Intracellular taurine deficiency impairs cardiac contractility in rainbow trout (Oncorhynchus mykiss) without affecting aerobic performance.

Taurine is a non-proteinogenic sulfonic acid found in high concentrations inside vertebrate cardiomyocytes and its movement across the sarcolemmal membrane is critical for cell volume regulation. Taurine deficiency is rare in mammals, where it impairs cardiac contractility and leads to congestive heart failure.
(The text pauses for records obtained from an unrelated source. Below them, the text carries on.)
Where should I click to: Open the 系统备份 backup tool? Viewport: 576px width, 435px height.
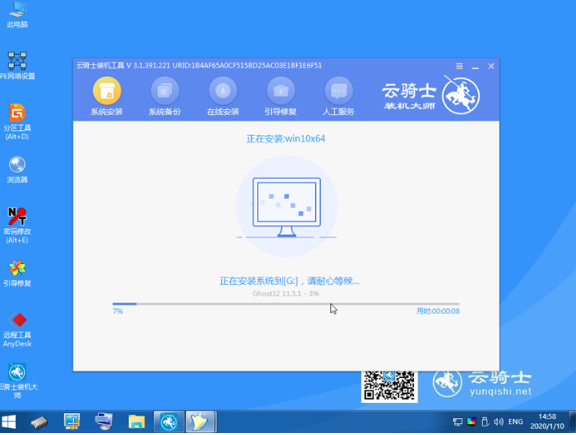tap(165, 96)
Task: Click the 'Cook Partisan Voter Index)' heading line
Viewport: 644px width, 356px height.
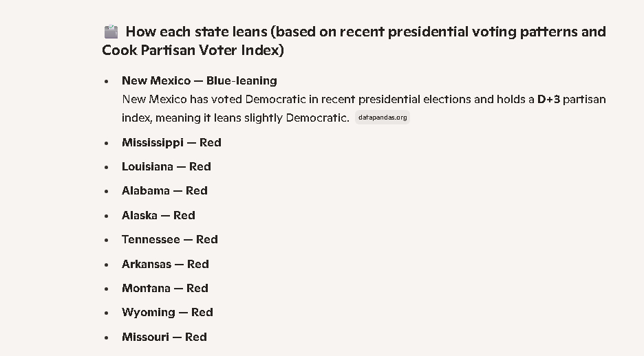Action: pyautogui.click(x=193, y=50)
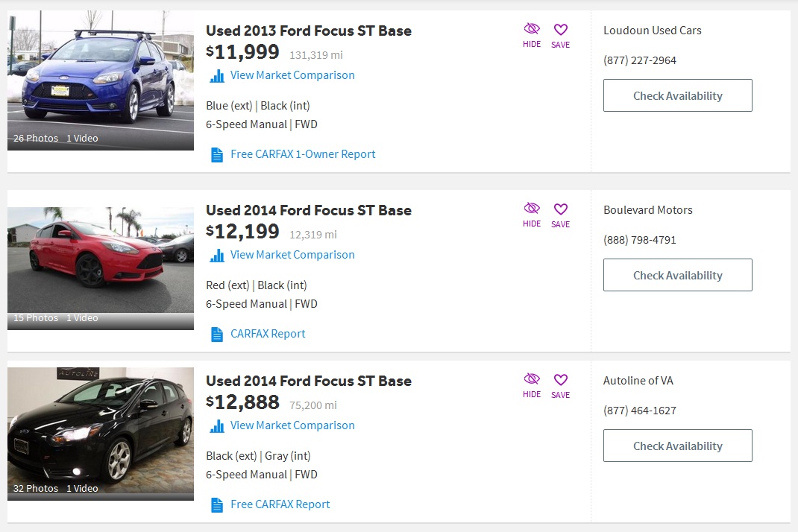Viewport: 798px width, 532px height.
Task: Open black Ford Focus photo thumbnail
Action: (100, 434)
In fish, cardiac taurine levels vary substantially between species and can decrease by up to 60% in response to environmental change but its contribution to cardiac function is understudied. We addressed this gap in knowledge by generating a taurine-deficient rainbow trout (Oncorhynchus mykiss) model using a feed enriched with 3% ß-alanine to inhibit cellular taurine uptake. Cardiac taurine was reduced by 17% after 4 weeks with no effect on growth or condition factor. Taurine deficiency did not affect routine or maximum rates of O2 consumption, aerobic scope, or critical swimming speed in whole animals but cardiac contractility was significantly impaired. In isometrically contracting ventricular strip preparations, the force-frequency and extracellular Ca2+-sensitivity relationships were both shifted downward and maximum pacing frequency was significantly lower in ß-alanine fed trout. Cardiac taurine deficiency reduces sarcoplasmic reticular Ca2+-ATPase activity in mammals and our results are consistent with such an effect in rainbow trout. Our data indicate that intracellular taurine contributes to the regulation of cardiac contractility in rainbow trout. Aerobic performance was unaffected in ß-alanine-fed animals, but further study is needed to determine if more significant natural reductions in taurine may constrain performance under certain environmental conditions.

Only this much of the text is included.